You should create `ctx_tensor` and `tgt_tensor` out of `ctx` and `tgt`, respectively. *Hint*: you need to put `tgt` to a list before craeting the `tgt_tensor`, so that the resulting tensor is of the correct dimension that is acceptable to `nn.NLLLoss()`.

`ctx_tensor` is used to compute `output`. `loss_function()` is called upon `output` and `tgt_tensor` to compute the loss.

In [180]:
torch.manual_seed(0)
EMDEDDING_DIM = 100
model = CBOW(65, EMDEDDING_DIM)
loss_function = nn.NLLLoss()
optimizer = torch.optim.SGD(model.parameters(), lr=0.001)

# Training
for epoch in range(100):
    total_loss = 0

    for ctx, tgt in data:
        #### START YOUR CODE ####
        #print(ctx,tgt)
        ctx_tensor = torch.tensor(ctx,dtype=torch.long) # Hint: the tensor type should be torch.long
        tgt_tensor = torch.tensor([tgt])
        output = model(ctx_tensor)
        # The try...except code is to help you debug.
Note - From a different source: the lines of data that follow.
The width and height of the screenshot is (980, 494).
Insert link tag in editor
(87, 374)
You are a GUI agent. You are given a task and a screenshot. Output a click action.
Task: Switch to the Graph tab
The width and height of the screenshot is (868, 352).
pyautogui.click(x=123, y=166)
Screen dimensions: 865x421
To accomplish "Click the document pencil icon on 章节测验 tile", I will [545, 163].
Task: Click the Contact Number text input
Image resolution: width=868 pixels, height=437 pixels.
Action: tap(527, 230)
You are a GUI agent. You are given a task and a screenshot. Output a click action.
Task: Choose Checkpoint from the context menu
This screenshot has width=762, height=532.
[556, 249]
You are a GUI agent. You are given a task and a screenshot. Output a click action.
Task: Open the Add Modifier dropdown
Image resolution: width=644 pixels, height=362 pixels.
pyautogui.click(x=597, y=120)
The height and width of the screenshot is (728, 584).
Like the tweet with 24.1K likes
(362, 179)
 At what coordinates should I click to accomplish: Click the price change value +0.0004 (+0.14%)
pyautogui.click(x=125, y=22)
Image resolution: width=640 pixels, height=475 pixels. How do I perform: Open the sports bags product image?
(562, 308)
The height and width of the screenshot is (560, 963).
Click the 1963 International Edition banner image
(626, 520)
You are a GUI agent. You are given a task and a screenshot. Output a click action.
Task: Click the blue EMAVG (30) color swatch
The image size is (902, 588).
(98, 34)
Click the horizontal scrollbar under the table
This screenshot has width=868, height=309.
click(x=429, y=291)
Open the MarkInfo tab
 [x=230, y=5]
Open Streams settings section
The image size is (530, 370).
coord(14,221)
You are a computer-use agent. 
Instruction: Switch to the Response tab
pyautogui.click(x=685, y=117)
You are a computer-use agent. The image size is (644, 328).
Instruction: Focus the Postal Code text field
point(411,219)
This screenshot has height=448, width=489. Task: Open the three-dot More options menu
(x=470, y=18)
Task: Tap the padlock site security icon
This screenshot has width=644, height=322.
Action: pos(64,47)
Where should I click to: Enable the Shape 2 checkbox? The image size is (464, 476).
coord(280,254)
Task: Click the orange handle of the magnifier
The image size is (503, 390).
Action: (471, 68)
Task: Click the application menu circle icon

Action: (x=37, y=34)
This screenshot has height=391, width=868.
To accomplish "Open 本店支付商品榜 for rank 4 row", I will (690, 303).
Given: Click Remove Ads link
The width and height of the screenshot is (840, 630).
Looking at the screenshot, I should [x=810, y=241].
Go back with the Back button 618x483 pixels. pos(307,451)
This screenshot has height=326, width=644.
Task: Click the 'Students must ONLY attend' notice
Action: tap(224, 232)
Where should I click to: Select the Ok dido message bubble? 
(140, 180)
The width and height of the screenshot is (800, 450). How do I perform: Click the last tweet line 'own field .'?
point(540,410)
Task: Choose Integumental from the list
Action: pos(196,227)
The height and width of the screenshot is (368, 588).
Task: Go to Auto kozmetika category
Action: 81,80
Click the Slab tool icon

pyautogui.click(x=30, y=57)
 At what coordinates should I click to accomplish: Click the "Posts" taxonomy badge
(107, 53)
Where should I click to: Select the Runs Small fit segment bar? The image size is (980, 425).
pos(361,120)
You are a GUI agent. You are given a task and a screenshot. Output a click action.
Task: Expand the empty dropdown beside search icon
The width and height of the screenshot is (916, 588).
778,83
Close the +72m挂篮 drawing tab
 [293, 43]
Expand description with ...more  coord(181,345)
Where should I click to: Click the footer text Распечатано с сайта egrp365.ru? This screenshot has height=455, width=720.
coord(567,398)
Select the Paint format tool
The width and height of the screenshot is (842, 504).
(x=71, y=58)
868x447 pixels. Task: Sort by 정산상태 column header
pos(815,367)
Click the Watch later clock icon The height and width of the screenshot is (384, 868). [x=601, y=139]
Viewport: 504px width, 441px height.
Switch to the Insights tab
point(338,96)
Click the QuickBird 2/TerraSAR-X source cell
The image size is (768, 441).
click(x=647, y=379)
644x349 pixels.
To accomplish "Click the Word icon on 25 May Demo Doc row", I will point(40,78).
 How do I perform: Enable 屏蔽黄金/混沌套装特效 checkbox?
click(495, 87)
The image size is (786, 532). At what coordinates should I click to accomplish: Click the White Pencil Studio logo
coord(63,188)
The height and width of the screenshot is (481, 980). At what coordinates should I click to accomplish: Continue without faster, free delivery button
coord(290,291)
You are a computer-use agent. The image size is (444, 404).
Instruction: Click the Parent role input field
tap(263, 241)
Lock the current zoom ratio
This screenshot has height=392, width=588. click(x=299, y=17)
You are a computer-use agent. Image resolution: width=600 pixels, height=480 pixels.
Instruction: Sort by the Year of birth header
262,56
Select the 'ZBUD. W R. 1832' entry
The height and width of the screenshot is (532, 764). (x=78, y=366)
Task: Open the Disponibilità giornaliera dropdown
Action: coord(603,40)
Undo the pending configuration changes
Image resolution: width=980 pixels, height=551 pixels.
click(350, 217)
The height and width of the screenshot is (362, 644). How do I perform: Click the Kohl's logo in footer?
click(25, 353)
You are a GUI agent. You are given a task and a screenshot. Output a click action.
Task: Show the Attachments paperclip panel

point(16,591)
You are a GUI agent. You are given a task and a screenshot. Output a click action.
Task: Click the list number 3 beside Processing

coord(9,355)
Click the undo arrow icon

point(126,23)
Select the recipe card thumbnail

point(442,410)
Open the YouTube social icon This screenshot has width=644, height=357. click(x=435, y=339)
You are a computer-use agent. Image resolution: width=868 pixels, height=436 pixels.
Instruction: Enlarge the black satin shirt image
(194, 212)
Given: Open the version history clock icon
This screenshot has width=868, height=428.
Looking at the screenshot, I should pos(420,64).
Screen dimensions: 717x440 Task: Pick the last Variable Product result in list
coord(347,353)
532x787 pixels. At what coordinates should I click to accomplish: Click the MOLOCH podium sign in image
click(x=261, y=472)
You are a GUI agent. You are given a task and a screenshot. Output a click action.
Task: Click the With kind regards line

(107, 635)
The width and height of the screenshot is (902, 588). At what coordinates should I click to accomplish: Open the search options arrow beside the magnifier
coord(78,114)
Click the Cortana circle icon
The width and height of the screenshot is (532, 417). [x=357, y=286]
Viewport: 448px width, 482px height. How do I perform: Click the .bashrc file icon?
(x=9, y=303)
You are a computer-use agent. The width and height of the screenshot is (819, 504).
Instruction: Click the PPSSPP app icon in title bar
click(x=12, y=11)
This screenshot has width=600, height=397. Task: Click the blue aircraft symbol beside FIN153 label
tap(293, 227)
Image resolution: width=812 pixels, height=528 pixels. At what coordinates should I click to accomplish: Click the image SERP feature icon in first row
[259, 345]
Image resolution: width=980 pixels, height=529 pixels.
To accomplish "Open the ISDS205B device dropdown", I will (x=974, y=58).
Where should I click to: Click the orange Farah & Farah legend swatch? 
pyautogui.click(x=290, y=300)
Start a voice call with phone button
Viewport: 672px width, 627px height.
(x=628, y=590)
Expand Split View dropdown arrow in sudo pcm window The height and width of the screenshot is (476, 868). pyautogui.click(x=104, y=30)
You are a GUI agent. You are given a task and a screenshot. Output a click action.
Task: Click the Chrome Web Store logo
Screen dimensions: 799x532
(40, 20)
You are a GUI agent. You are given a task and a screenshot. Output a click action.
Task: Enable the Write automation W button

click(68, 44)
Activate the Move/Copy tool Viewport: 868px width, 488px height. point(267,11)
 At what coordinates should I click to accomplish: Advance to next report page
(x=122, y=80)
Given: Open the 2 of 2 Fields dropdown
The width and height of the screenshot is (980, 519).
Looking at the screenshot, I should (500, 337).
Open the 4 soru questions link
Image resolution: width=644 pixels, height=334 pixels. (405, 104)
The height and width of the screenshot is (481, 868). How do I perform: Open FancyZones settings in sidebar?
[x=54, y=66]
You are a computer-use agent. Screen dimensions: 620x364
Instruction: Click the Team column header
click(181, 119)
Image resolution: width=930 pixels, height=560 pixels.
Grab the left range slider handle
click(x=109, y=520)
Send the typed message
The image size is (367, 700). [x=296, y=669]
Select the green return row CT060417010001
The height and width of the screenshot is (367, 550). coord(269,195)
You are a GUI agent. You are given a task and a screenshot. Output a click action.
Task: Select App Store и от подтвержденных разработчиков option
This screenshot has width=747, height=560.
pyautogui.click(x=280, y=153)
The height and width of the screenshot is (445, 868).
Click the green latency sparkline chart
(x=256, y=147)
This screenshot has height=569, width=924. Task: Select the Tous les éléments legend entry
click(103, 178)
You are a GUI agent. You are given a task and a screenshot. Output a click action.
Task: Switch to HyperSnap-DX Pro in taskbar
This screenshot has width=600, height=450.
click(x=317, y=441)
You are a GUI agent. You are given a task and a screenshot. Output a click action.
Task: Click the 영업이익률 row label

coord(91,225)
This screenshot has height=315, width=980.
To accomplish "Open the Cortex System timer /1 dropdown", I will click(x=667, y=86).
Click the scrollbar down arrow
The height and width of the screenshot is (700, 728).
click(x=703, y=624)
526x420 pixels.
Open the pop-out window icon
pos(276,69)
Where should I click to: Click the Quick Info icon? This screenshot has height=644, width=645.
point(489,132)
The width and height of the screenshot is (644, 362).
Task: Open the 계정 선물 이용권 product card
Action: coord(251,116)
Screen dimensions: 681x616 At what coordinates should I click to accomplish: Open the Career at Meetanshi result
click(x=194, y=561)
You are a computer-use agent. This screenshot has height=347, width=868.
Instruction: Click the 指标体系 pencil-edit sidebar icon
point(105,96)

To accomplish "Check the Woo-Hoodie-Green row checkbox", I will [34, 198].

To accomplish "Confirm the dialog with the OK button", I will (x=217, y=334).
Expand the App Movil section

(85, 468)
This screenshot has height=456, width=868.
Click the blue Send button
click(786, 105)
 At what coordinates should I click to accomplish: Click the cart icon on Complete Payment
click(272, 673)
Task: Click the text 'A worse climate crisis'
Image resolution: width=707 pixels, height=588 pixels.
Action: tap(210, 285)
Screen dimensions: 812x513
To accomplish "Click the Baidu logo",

You can leave them unchanged. 
        try:
          #print(loss_function(output,tgt_tensor))
          total_loss += loss_function(output,tgt_tensor)
        except Exception:
            print(ctx_tensor)
            print(tgt_tensor)
            raise
        #### END YOUR CODE ####

    #optimize at the end of each epoch
    optimizer.zero_grad()
    total_loss.backward()
    optimizer.step()

    # print training information
    if epoch % 5 == 0 and epoch > 0:
        print(f'Loss within epoch {epoch}: ', total_loss.item())

Loss within epoch 5:  128.23919677734375
Loss within epoch 10:  58.24411392211914
Loss within epoch 15:  31.39347267150879
Loss within epoch 20:  20.52120590209961
Loss within epoch 25:  15.03664779663086
Loss within epoch 30:  11.805497169494629
Loss within epoch 35:  9.696945190429688
Loss within epoch 40:  8.219900131225586
Loss within epoch 45:  7.130527496337891
Loss within epoch 50:  6.295182704925537
Loss within epoch 55:  5.634889125823975
Loss within epoch 60:  5.100137710571289
Loss within epoch 65:  4.658383369445801
Loss within epoch 70:  4.287387847900391
Loss within epoch 75:  3.9714505672454834
Loss within epoch 80:  3.69918155670166
Loss within epoch 85:  3.462122678756714
Loss within epoch 90:  3.2538628578186035
Loss within epoch 95:  3.0694527626037598


### Expected output:

You should obeserve the loss decreasing from 100+ (at epoch 5) to around 3.x (at epoch 95).
The absolute values do not matter.

<!-- |&nbsp;|&nbsp;|
|--|--|
|Loss within epoch 5: | 138.33709716796875|
|Loss within epoch 10: | 70.50218963623047|
|Loss within epoch 15: | 38.877227783203125|
|Loss within epoch 20: | 25.064970016479492|
|Loss within epoch 25: | 18.110904693603516|
|Loss within epoch 30: | 14.05634880065918|
|Loss within epoch 35: | 11.44089126586914|
|Loss within epoch 40: | 9.62782096862793|
|Loss within epoch 45: | 8.302525520324707|
|Loss within epoch 50: | 7.293947219848633|
|Loss within epoch 55: | 6.501856327056885|
|Loss within epoch 60: | 5.863919734954834|
|Loss within epoch 65: | 5.339460372924805|
|Loss within epoch 70: | 4.900869846343994|
|Loss within epoch 75: | 4.528764247894287|
|Loss within epoch 80: | 4.209164619445801|
|Loss within epoch 85: | 3.9317333698272705|
|Loss within epoch 90: | 3.688669443130493|
|Loss within epoch 95: | 3.473975896835327| -->

---

## Task 4
**1 point**

In this final task, you will need to find the maximum index among the model output. *Hint*: use `torch.argmax()`.

In [181]:
def get_predicted_word(model_output, idx_to_word):
    #### START YOUR CODE ####
    idx = torch.argmax(model_output)
    #### END YOUR CODE ####

    return idx_to_word[idx]

In [182]:
# Test Task 4. Do not change the code blow
ctx_words = 'evolution of a is directed by'.split()
ctx_indices = [word_to_idx[w] for w in ctx_words]
ctx_tensor = torch.tensor(ctx_indices, dtype=torch.long)

out = model(ctx_tensor)
pred = get_predicted_word(out, idx_to_word)
print(f'The predicted word is: \"{pred}\"')

The predicted word is: "process"


### Expected output

|&nbsp;|&nbsp;|
|--|--|
|The predicted word is: |"process"|

## Congratulation!
Congratulations! You have now understood how to use word embeddings for some basic NLP tasks!